(Instructions):
1: In the post about blocking ads, which app is named for blocking third-party ads in most Android apps?
2: Rewrite the part of the post about blocking ads starting at "This quote from" and ending at "laughing at you.", swapping "tall buildings" for "giant screens".

(Passage shown):
----

I’ve been seeing a lot of posts & comments ranting about how long YouTube ads are [Edit: specifically, ON LEMMY], how tiny the little X is to close popups, etc and I don’t get it. It’s less effort to install blockers than it is to keep complaining about ads.
Browser: uBlock Origin on Firefox, works on both Android and Desktop (Windows/Linux)
Most Android apps: RethinkDNS to block third-party ads
YouTube: NewPipe or ReVanced Manager
Reddit: ReVanced Manager
These are just work arounds for how bad ads are, all the criticism about advertisements is still legitimate.
I get that you can effectively make them not a problem (at least, for now), but it shouldn’t be a problem in the first place.
This quote from Banksy is pretty much my take on advertising:
People are taking the piss out of you everyday. They butt into your life, take a cheap shot at you and then disappear. They leer at you from tall buildings and make you feel small. They make flippant comments from buses that imply you’re not sexy enough and that all the fun is happening somewhere else. They are on TV making your girlfriend feel inadequate. They have access to the most sophisticated technology the world has ever seen and they bully you with it. They are The Advertisers and they are laughing at you.

----

(Given data):
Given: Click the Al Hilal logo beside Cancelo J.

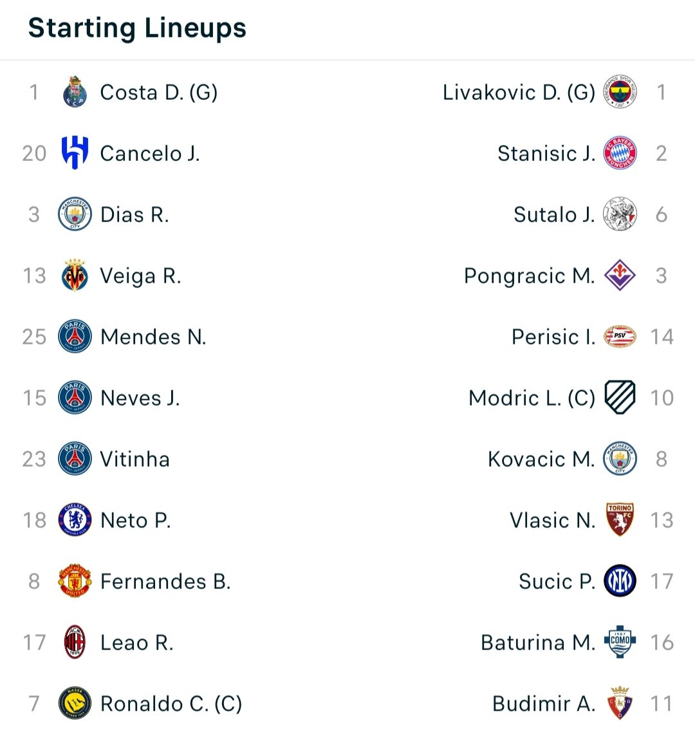Looking at the screenshot, I should [x=75, y=153].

----

(Answers for this exercise):
1: RethinkDNS

2:
This quote from Banksy is pretty much my take on advertising:
People are taking the piss out of you everyday. They butt into your life, take a cheap shot at you and then disappear. They leer at you from giant screens and make you feel small. They make flippant comments from buses that imply you’re not sexy enough and that all the fun is happening somewhere else. They are on TV making your girlfriend feel inadequate. They have access to the most sophisticated technology the world has ever seen and they bully you with it. They are The Advertisers and they are laughing at you.